(Source data begins)

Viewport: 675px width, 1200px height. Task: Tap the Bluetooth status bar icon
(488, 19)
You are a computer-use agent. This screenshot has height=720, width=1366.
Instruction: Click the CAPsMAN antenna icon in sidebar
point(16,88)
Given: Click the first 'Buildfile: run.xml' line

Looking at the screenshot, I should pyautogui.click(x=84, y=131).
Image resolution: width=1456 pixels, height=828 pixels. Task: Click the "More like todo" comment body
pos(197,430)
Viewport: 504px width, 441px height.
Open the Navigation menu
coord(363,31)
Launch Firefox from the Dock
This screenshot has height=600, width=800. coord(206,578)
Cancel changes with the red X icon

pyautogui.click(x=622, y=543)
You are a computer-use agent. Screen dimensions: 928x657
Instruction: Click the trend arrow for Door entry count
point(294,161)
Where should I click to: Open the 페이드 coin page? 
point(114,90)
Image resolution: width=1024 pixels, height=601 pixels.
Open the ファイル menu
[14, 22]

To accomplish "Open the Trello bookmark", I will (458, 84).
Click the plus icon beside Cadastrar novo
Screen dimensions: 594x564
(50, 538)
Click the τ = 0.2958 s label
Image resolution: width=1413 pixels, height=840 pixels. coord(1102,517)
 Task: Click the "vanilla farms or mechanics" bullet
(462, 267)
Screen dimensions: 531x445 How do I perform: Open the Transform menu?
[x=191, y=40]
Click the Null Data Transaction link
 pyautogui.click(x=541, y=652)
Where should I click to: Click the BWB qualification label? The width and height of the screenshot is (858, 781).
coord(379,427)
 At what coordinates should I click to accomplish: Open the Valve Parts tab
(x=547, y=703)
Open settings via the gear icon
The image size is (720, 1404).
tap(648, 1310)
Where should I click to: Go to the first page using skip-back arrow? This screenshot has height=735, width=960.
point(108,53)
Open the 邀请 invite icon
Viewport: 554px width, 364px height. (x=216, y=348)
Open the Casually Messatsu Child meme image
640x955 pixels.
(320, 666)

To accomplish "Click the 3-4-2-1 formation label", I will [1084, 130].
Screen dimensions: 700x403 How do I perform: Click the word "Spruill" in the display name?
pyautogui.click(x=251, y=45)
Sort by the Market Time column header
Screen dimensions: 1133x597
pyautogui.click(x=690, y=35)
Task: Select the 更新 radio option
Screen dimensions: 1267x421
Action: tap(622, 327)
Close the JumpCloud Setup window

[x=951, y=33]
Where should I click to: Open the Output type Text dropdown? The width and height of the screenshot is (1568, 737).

(Source data ends)

• **Work request**
From the entries above, pull out each line that includes "will".

• **Answer to the exercise**
To accomplish "Open the Trello bookmark", I will (458, 84).
To accomplish "Click the 3-4-2-1 formation label", I will [1084, 130].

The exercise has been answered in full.